The ruling sided with the the Humane Society of the United States in a lawsuit arguing Michigan, Minnesota and Wisconsin had proven themselves unable to responsibly manage wolves because all three states held public hunting seasons after the animals were removed from federal protection.

Benishek, who represents the Upper Peninsula, said he co-sponsored the congressional resolution because he trusts the opinions of the biologists in U.S. Fish and Wildlife and the DNR who believe wolves can be managed at the state level and that a well-organized hunt will not jeopardize the long-term wolf population.

“If U.S. Fish and Wildlife thinks we’re doing a good job, what’s the problem?” Benishek said. “There are people who will never want a species removed from the endangered species list. If it has recovered and is no longer endangered, shouldn’t it be removed from the list?”

Wayne Pacelle, president and CEO of the Humane Society of the United States, called the congressional and state-level resolutions an attempt to make an end-run around the courts.
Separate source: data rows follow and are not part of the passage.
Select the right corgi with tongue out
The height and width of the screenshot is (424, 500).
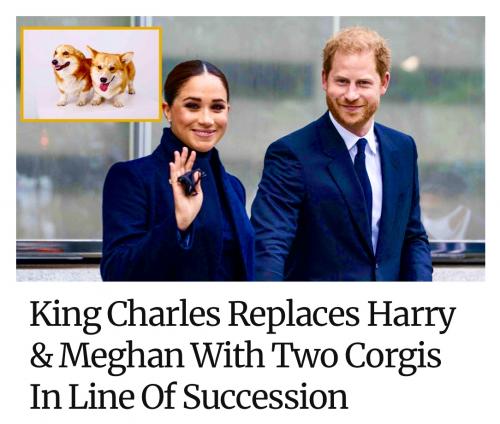112,77

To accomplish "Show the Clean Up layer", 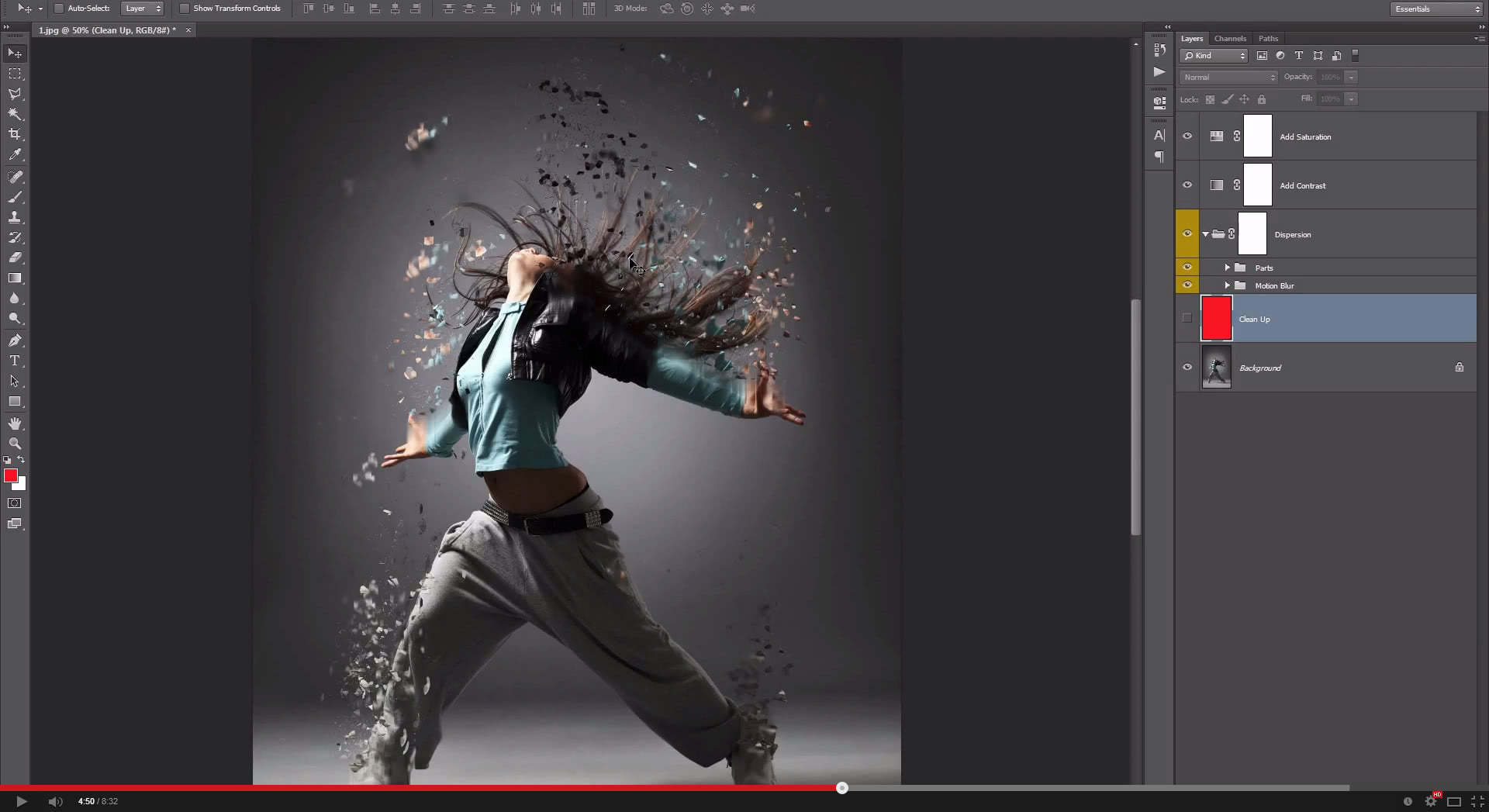I will pyautogui.click(x=1187, y=318).
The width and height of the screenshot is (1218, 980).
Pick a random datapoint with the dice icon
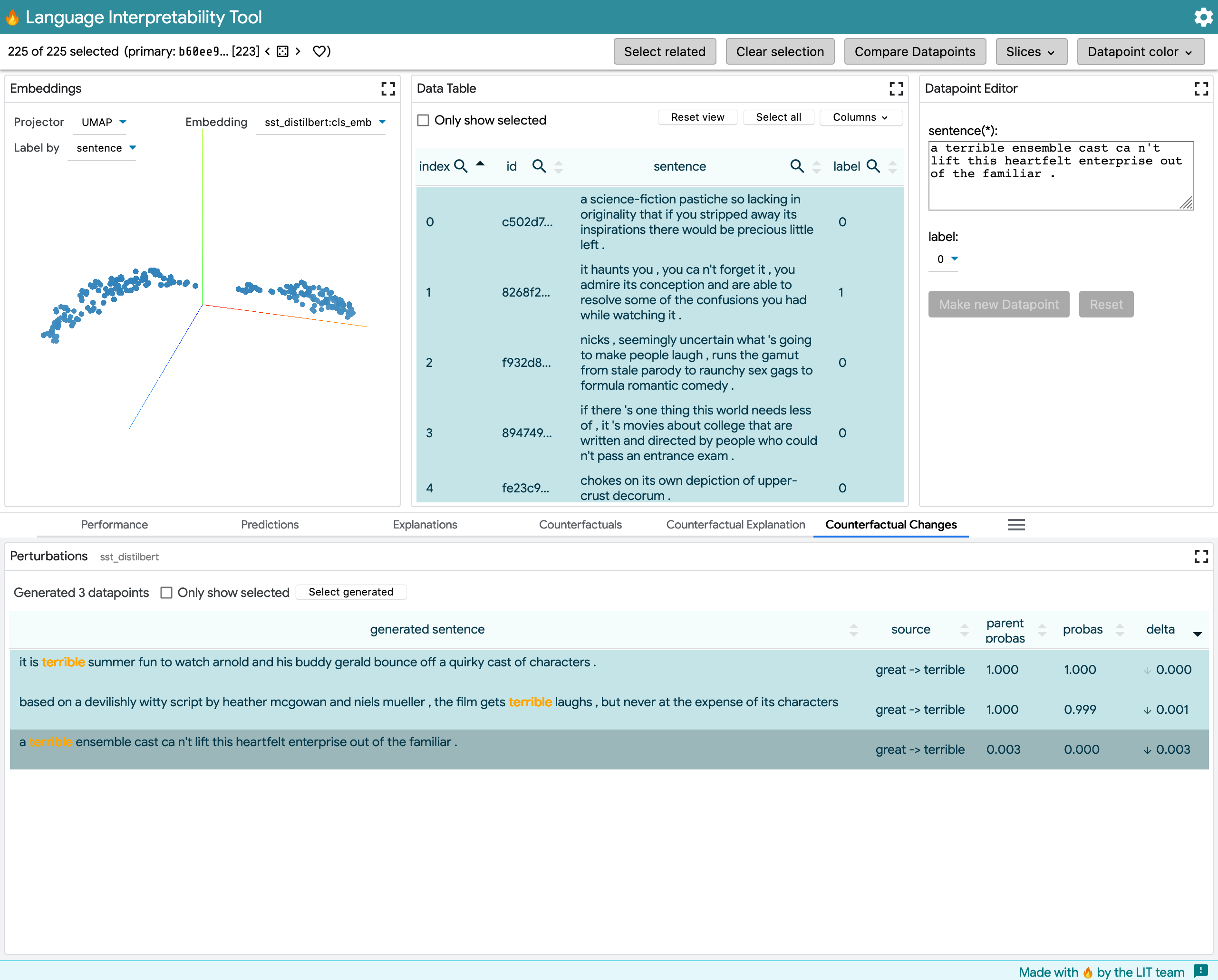tap(283, 51)
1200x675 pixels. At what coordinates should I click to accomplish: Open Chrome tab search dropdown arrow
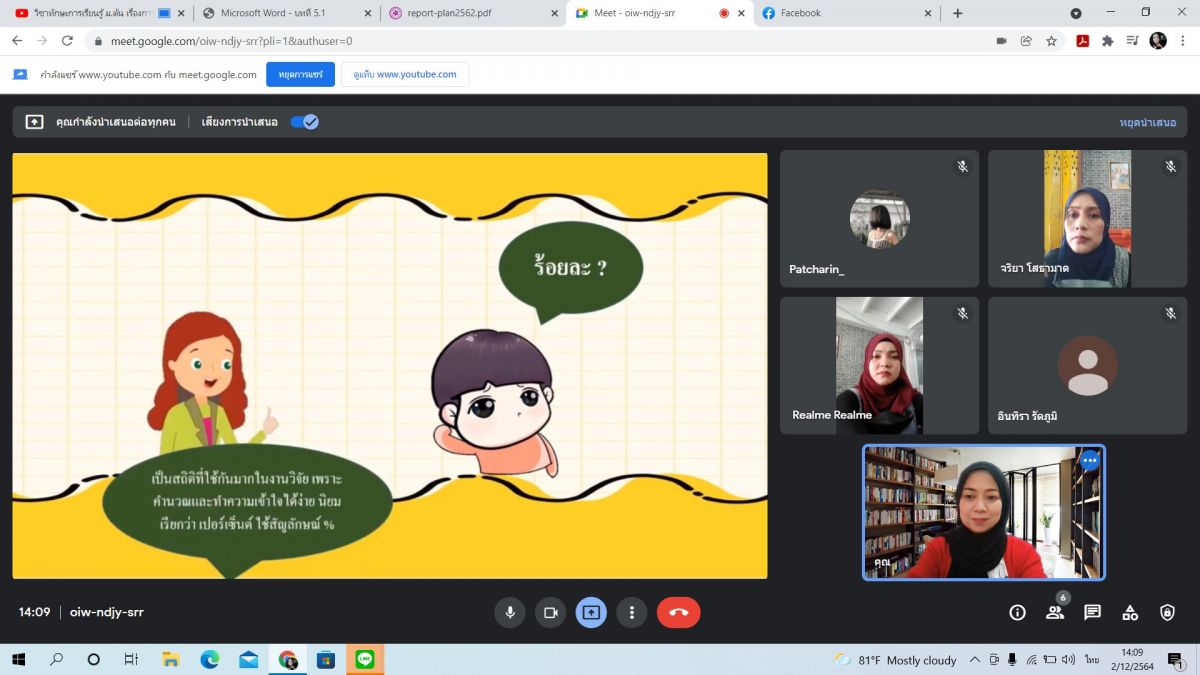tap(1076, 13)
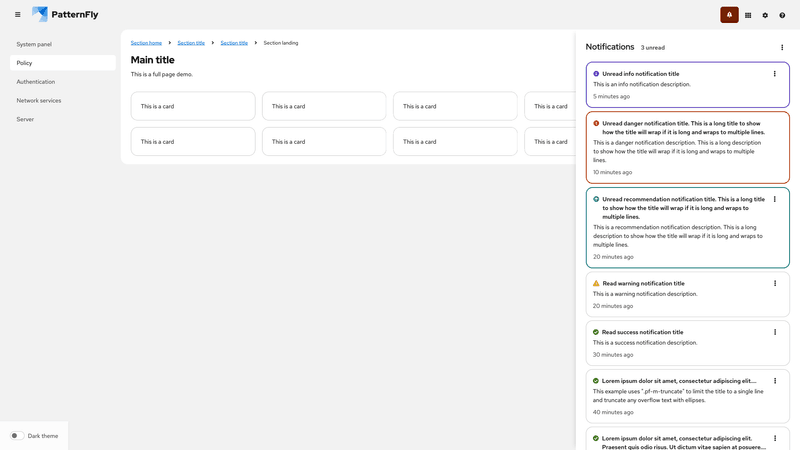Image resolution: width=800 pixels, height=450 pixels.
Task: Toggle the notification bell icon
Action: (729, 15)
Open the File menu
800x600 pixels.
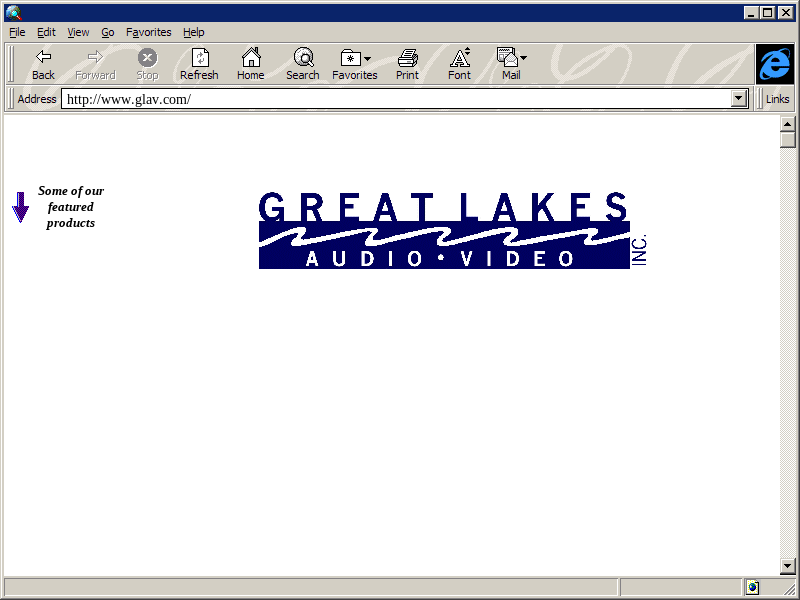point(17,32)
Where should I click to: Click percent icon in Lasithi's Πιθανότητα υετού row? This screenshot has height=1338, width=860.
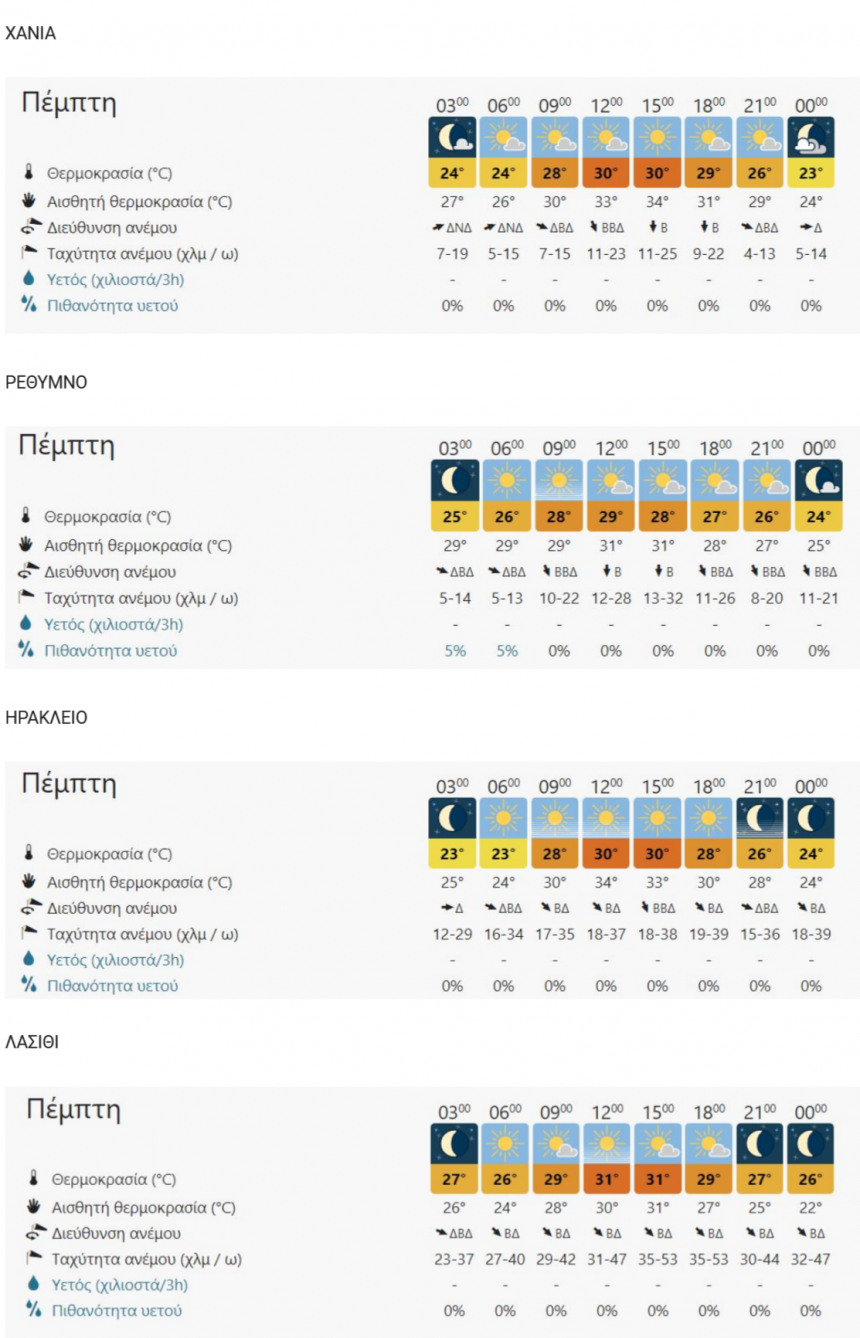tap(32, 1310)
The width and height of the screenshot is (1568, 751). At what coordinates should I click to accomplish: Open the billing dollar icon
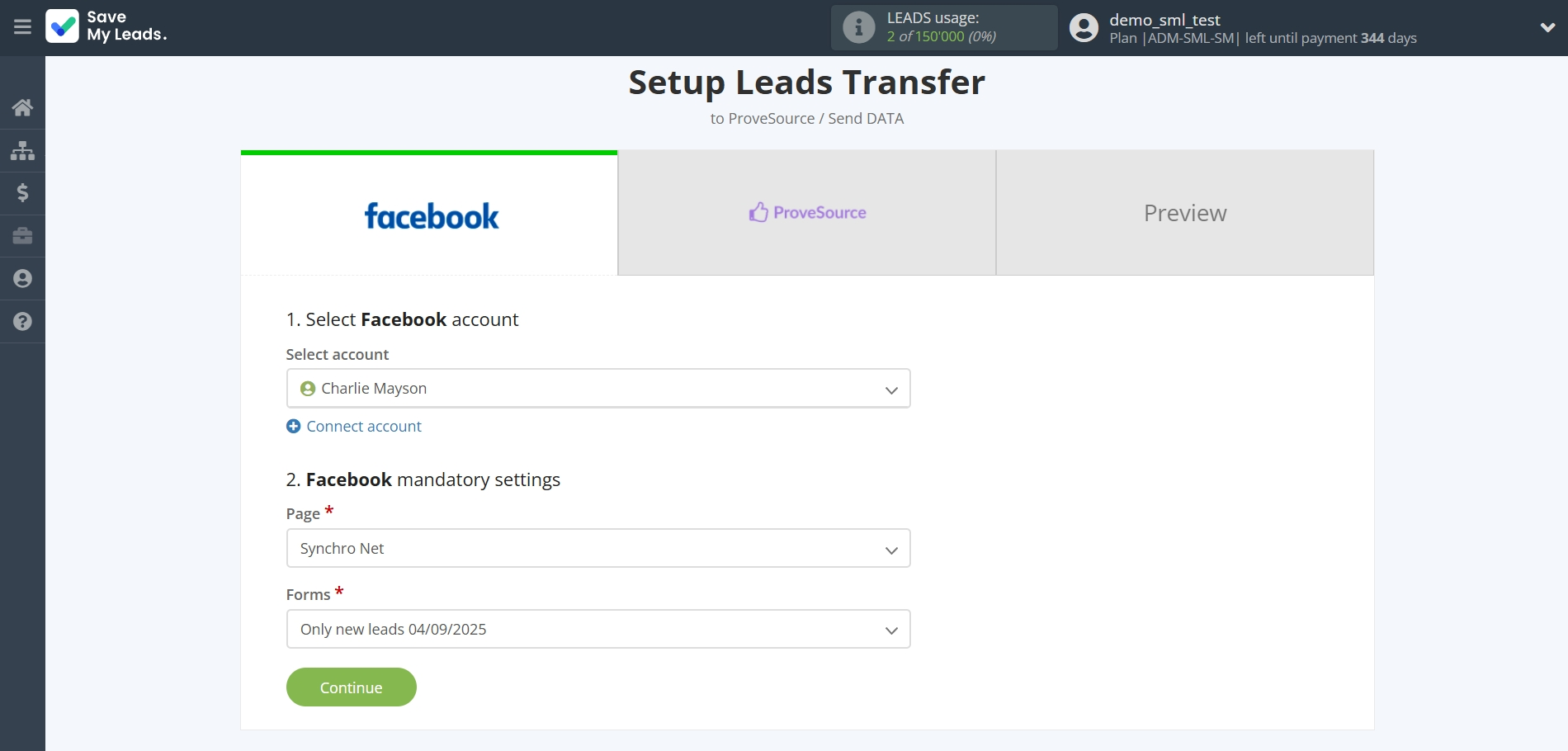[22, 193]
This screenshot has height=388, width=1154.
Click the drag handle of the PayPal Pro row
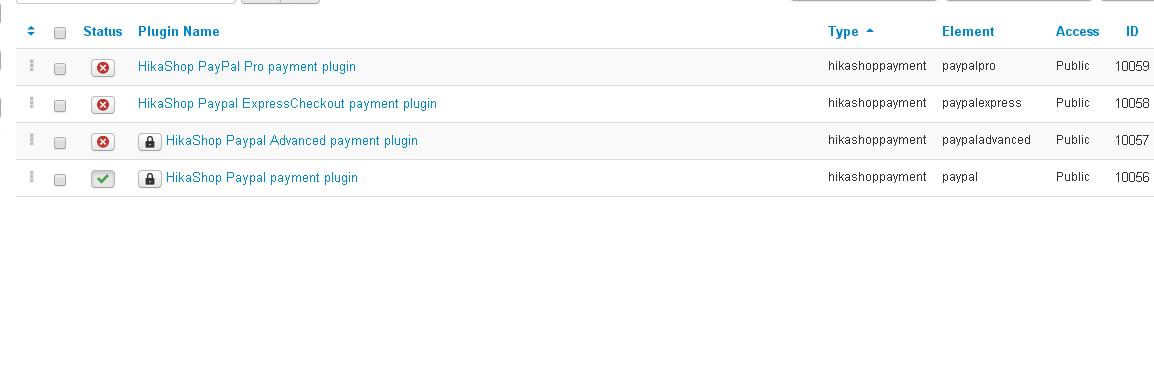click(32, 66)
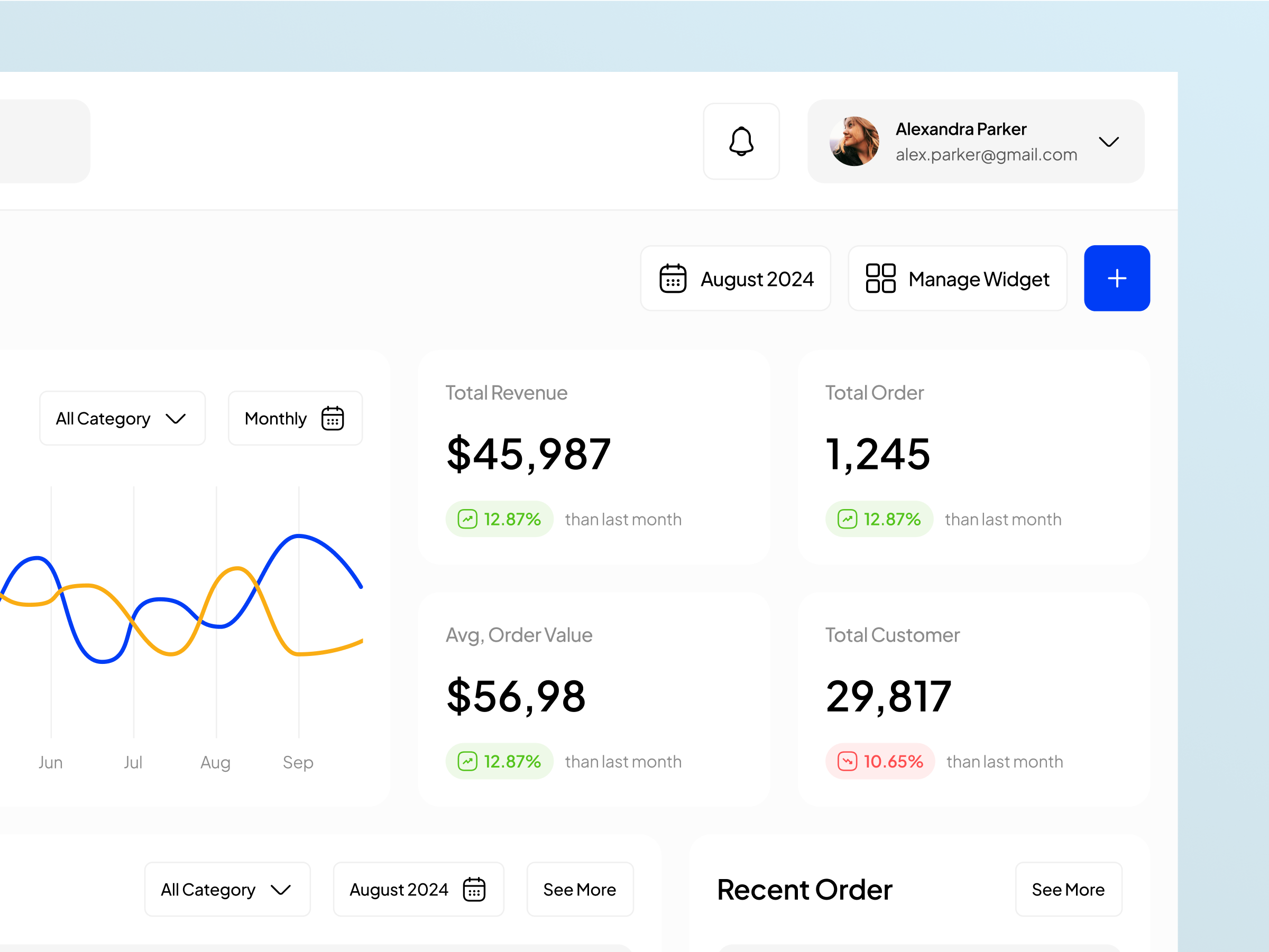Click the calendar icon in the August 2024 button

673,278

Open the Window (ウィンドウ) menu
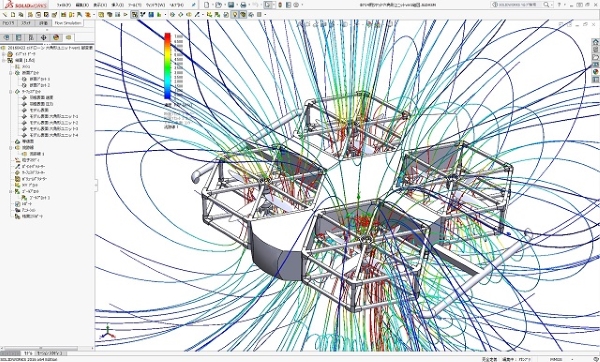[x=155, y=5]
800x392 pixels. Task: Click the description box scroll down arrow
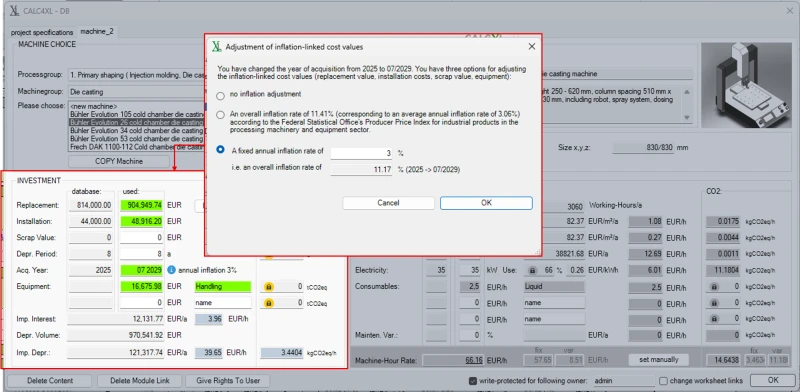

“That 111-page decision very tightly argued that the states, mainly Wisconsin and Minnesota, went on something of a killing spree, and that was not responsible state management,” Pacelle said.

The Humane Society of the United States and several other groups — including the Detroit Zoo — have petitioned U.S. Fish and Wildlife to consider a compromise. The groups suggest wolves be given “threatened” status instead of “endangered.”

That would prohibit sport hunting but give states greater control in dealing with problem wolves, such as those that kill livestock.

On Wednesday, the Humane Society also sent a letter signed by 50 wildlife biologists — including Michigan’s Isle Royale National Park wolf researchers Rolf Peterson and John Vucetich — asking Congress not to strip federal protections from wolves.

“The best available science indicates that the gray wolf occupies a mere fraction of its historic range and therefore has not yet recovered from centuries of systematic persecution,” the letter states. “For this reason, and in recognition of the ecological benefits wolves bring, millions of tourism dollars to local economies, and abundant knowledge from scientific study, we ask Congress to act to conserve the species for future generations.”

Golder said the DNR is open to ideas, but maintains that states must be given more control.

“Right now, the situation in Michigan is, if you are a farmer and one of your cows or sheep is being killed by a wolf, or you’re a hunter out in the woods and one of your dogs is being killed by a wolf, the law says there is nothing you can do,” Golder said. “That is an untenable situation. That is what we need to see fixed.”

Minnesota and Wisconsin — which have larger wolf populations than Michigan — have held three wolf hunts each since 2012. Michigan held one in 2013 in three areas of the Upper Peninsula.

Michigan voters rejected further wolf hunts on two ballot initiatives last November, but the votes were rendered moot by separate legislative action that would have granted the state’s Natural Resources Commission the authority to name any animal a game species.

A second Michigan hunt was likely in 2015 until the judge’s ruling was issued, prohibiting all future wolf hunting.